Además, la vegetación que está creciendo, que son pastos, que no rebasan en altura a la rodilla de una persona, son más obscuros, por lo que no reflejan la luz solar y eso, incrementará el calentamiento en los lugares en donde crecen, acelerando el derretimiento del mencionado permahielo.

Los drones que usan los científicos, están equipados con cámaras infrarrojas, para determinar qué tan verde es la vegetación, pues eso indicaría si, al menos, está secuestrando CO2 o, al contrario, está soltando más.

Combinando datos satelitales con la información obtenida de los drones, el equipo de científicos buscan indagar, como señalé, si todo ese exceso de vegetación, al menos, ayudará a secuestrar más CO2 o soltará más. Porque, si crece al inicio del verano, no permitirá que se congele el suelo y se retrase el deshielo del permahielo.
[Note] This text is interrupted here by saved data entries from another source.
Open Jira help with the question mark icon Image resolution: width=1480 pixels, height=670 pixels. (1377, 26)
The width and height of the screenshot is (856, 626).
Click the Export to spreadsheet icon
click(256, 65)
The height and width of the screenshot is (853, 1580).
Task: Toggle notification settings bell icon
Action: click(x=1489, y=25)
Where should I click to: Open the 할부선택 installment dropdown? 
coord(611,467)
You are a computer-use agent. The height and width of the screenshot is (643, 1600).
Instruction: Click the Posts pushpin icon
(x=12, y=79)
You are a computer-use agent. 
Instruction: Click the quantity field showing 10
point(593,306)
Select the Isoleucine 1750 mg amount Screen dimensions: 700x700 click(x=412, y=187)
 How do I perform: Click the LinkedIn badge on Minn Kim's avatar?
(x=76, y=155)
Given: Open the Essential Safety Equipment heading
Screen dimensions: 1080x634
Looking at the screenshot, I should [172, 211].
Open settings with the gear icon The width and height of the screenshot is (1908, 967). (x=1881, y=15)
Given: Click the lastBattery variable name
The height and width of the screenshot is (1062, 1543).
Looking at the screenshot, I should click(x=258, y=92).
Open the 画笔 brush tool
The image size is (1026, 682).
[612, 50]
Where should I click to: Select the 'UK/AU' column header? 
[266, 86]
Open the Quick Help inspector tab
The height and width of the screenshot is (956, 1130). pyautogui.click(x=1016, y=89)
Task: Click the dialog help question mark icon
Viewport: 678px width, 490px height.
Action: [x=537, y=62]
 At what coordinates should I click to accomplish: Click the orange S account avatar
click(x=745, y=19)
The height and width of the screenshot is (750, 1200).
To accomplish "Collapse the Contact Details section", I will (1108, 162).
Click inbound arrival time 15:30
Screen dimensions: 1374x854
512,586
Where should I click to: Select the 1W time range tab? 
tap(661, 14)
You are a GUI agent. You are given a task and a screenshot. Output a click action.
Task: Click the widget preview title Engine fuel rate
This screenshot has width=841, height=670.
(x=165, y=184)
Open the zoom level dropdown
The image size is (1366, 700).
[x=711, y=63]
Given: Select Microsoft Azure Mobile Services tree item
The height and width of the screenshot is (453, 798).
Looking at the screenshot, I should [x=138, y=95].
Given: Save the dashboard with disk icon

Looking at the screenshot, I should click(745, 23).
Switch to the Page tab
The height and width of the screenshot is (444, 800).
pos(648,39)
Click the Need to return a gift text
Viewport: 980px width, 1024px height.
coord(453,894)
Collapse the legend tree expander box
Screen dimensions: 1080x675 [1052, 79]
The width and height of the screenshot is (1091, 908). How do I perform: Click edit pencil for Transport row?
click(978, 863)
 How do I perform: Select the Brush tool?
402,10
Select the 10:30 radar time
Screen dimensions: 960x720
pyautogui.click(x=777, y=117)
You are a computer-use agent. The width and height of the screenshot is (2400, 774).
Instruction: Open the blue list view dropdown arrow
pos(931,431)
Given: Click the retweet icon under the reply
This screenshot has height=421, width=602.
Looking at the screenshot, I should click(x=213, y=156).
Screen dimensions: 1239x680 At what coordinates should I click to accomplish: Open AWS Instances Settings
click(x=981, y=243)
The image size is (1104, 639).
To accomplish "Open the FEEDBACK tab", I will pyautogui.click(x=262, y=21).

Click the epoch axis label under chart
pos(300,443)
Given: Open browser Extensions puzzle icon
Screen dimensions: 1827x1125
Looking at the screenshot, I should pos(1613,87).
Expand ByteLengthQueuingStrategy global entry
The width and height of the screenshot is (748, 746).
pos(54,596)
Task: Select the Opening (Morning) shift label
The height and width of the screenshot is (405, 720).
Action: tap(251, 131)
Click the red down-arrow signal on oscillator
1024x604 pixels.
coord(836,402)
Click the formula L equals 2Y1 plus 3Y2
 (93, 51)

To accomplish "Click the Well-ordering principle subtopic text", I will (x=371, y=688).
Y si crece más tarde, plantas más altas, contribuirían a que ese CO2 sea secuestrado.

O sea, están tratando de hallar si, al menos, hay un efecto positivo de que el Ártico está verde cada vez más meses del año.

“Las plantas son como una especie de libros que tú puedes leer, pues ellas experimentan medios ambientes todo el año y los reflejan en ellas mismas, así que si deseas saber cómo está cambiando el clima, puedes verlo en las plantas”, señala Kerby.

Sin embargo, sean o no benéficos esos “nuevos” vegetales, el hecho es que el daño provocado ya al Ártico – y al Antártico – es irreversible.

Y la Naturaleza, sólo se ha ido adaptando al daño que estamos haciendo.

Y cuando no tiene forma de seguirse adaptando, el desierto es lo que queda.

Así como vamos, luego de lo verde en el Ártico, vendrá la desertificación.

En el futuro, lo que ahora vemos, será una caricia con lo que venga, cuando se diga “el verde del Ártico, ya está convirtiéndose en desierto”.

Y cuando eso suceda allí, imaginen lo que ya habrá pasado en el resto del planeta.

Pero es lo que menos le importa al capitalismo salvaje, con tal que su irracional sistema de destructiva y contaminante sobreproducción, siga siendo sostenido por inconscientes, insensibles consumidores compulsivos, igualmente desinteresados en que el planeta se convierta en un yermo desierto.